-- WORK REQUIRED --
Please output, word for word, the portion of the passage on Cairo's early trams that runs from "On the other" up to and including "areas (Sims 2012).".

-- TEXT --

-- START --

Despite being comparatively expensive at the time (Kilani, 1968), many people used the new services, and by 1914 the tram was a major form of transportation in Cairo, Alexandria, and Port Said (Chalcraft 2004). The neighbourhood of al-`Ataba al-Khaḍra – now simply known as al-`Ataba – was the center of all trams in Cairo and also boasted couple of major hotels and the al-Azbakiya Garden (Chalcraft 2012), as well as the major cultural symbol of the time: The Royal Khedive Opera house and its garden.
In addition to the Belgian-owned Cairo Tram Company, there were two other local companies that operated the buses: Maqqār and Sawāris. To expedite the performance of these newly established public transport services, the government banned the cabbies from using a newly paved throughway (which once used to be al-Khal īj al-Maṣri1 ) to allow for the speedy operation of trams. This was one of the early examples of how the government tried to support the monopoly of transport, favoring in this case mass transit over other traditional forms of private mobility.
On the other hand, the cabbies and other local transporters adapted their strategies to the Government’s decision banning them from the major throughways, either by operating shuttles from the terminus stations of the tram, or in areas where trams were yet to be introduced. In addition, they operated at night after the last trams would run their course. Others acquired new skills, such as learning English and improving their cabs. Such adaptations are also examples of how the private and informal sector responded to changes in business; this can be seen today with the microbuses that adapted their routes to act as feeder buses around the Cairo metro stations, especially to and from informal areas (Sims 2012).

-- END --

-- DATASET EXTRACT --
-- START --

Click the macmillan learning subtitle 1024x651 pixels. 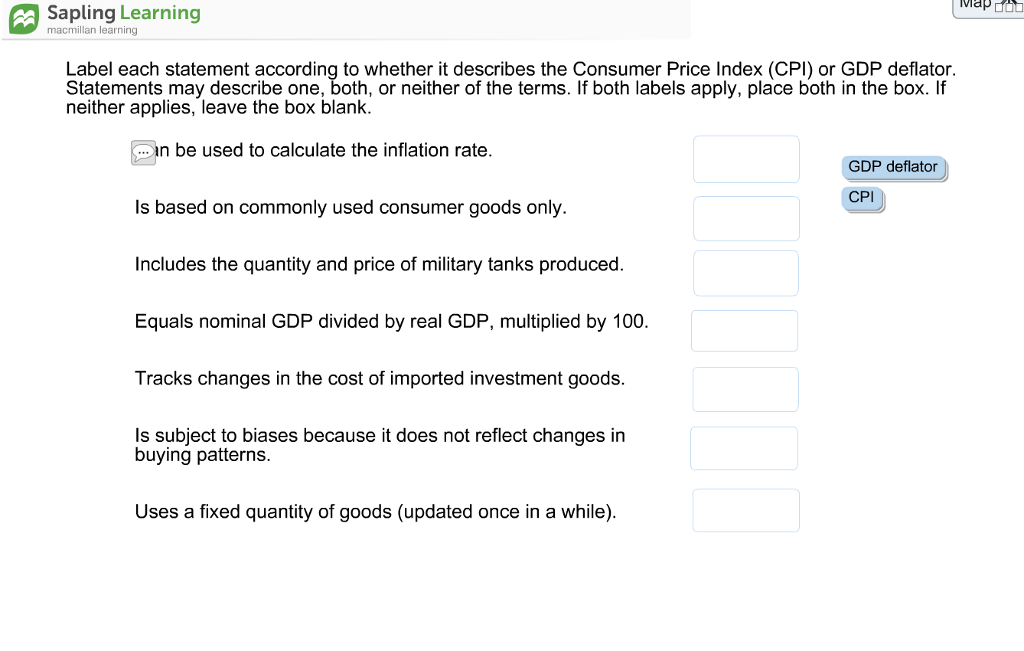[x=92, y=30]
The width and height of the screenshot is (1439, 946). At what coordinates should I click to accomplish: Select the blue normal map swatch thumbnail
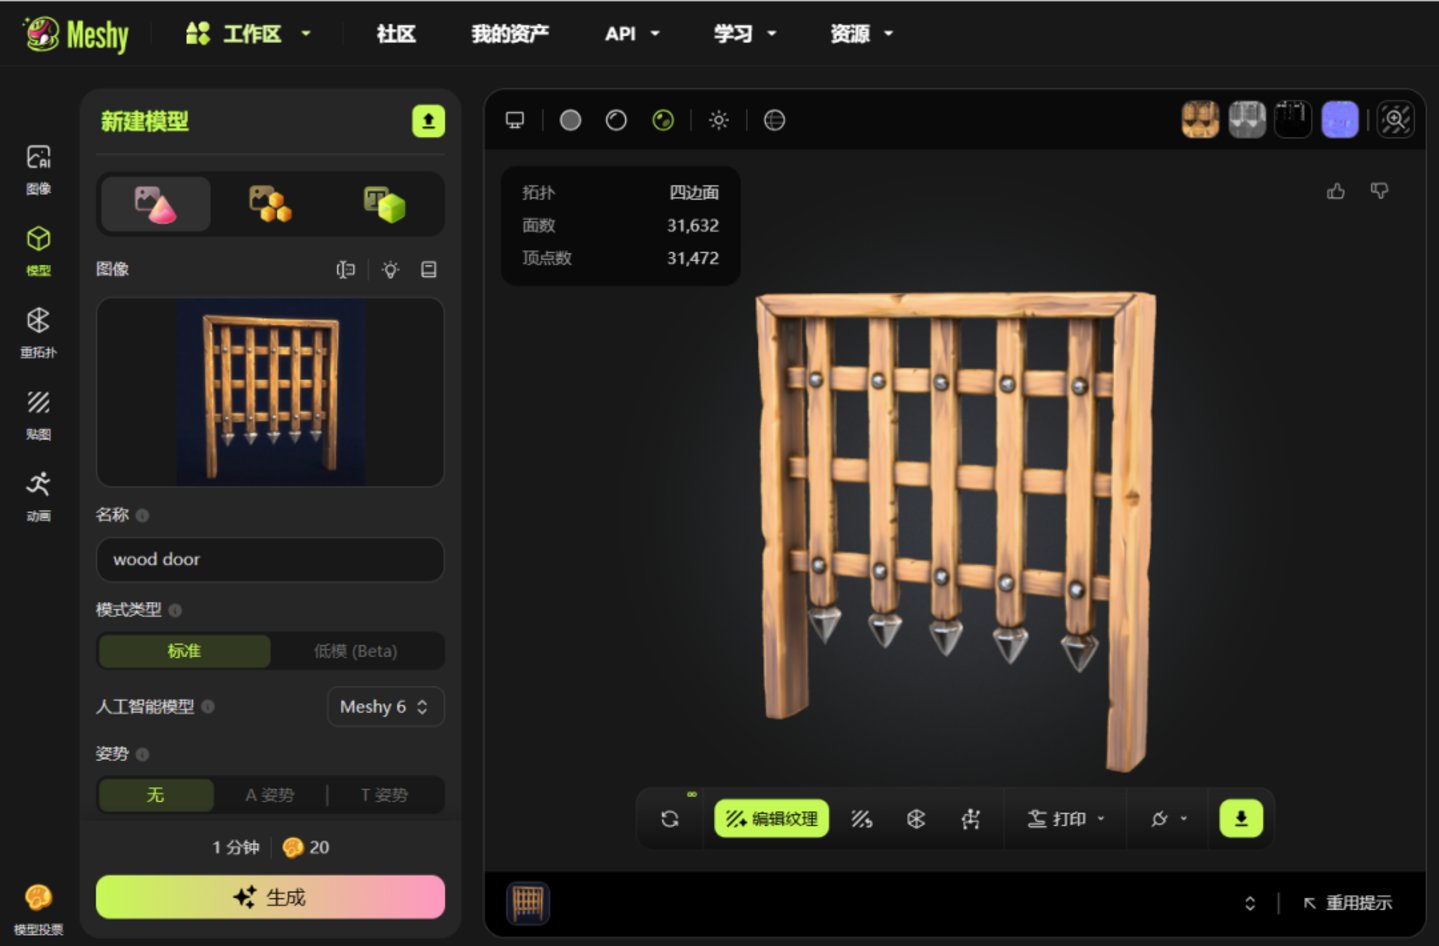point(1340,120)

-- END --

-- RESPONSE TO THIS EXERCISE --
On the other hand, the cabbies and other local transporters adapted their strategies to the Government’s decision banning them from the major throughways, either by operating shuttles from the terminus stations of the tram, or in areas where trams were yet to be introduced. In addition, they operated at night after the last trams would run their course. Others acquired new skills, such as learning English and improving their cabs. Such adaptations are also examples of how the private and informal sector responded to changes in business; this can be seen today with the microbuses that adapted their routes to act as feeder buses around the Cairo metro stations, especially to and from informal areas (Sims 2012).